The Mediterranean Sea, a region renowned for its exceptional biodiversity and ecological significance, is undergoing profound transformations driven by the relentless force of climate change. While the eastern Mediterranean basin has been the focus of numerous studies documenting tropicalization—the process by which warmer water species invade and alter the ecosystem—the western Mediterranean has historically shown more resilience to such changes. However, a groundbreaking study recently published in Global and Planetary Change by researchers from the Institute of Environmental Science and Technology at the Universitat Autònoma de Barcelona (ICTA-UAB) reveals compelling evidence that tropicalization is not only imminent but currently underway in the western Mediterranean as well, manifesting through shifts in microscopic marine life.

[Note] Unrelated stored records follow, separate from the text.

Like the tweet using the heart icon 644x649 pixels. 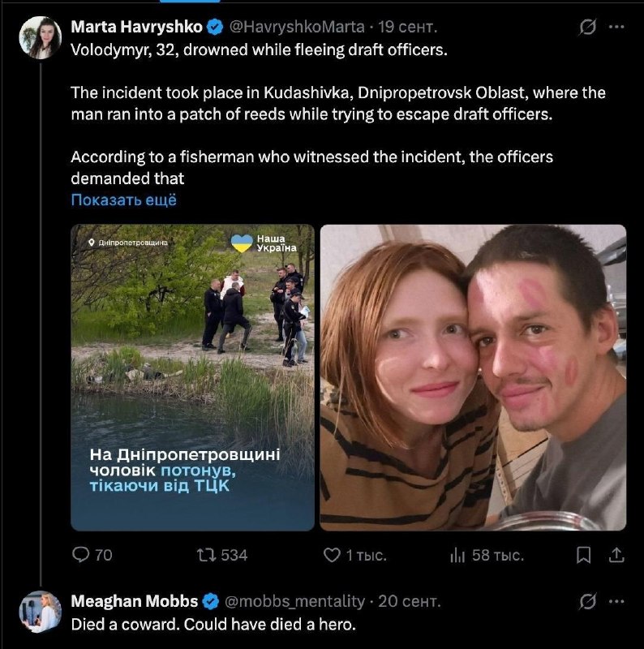332,555
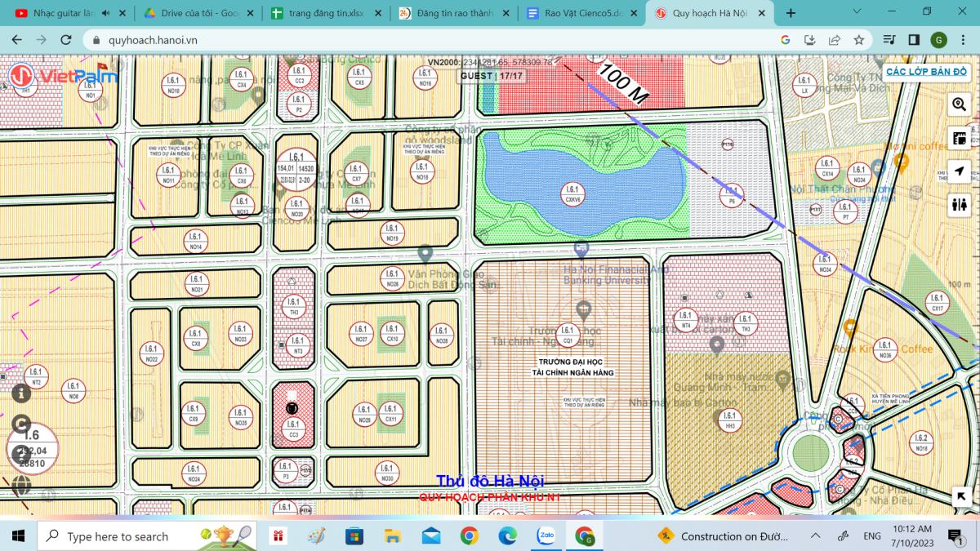Activate the locate-me arrow button on map
980x551 pixels.
click(959, 171)
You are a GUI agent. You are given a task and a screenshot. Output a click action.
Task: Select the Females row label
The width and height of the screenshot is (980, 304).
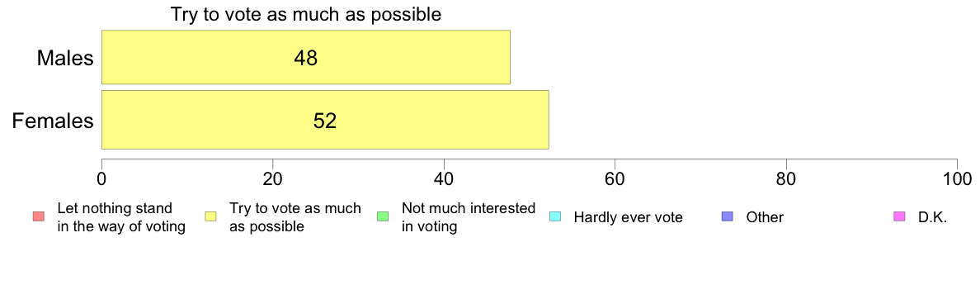point(53,121)
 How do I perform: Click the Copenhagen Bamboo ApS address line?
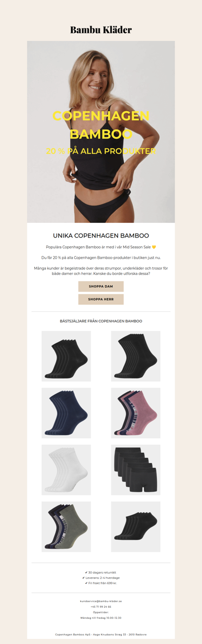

This pioneering research focuses on calcifying plankton, tiny yet ecologically crucial organisms that constitute the base of marine food webs. Specifically, the study analyzes two key groups: coccolithophores, photosynthetic microalgae that contribute significantly to carbon cycling through their production of calcium carbonate plates, and planktonic foraminifera, a group of zooplankton with complex calcium carbonate shells that serve as important indicators of oceanographic changes. These calcifiers also play a pivotal role in modulating seawater chemistry and carbon sequestration, making their study essential for understanding broader ecosystem dynamics in a warming sea.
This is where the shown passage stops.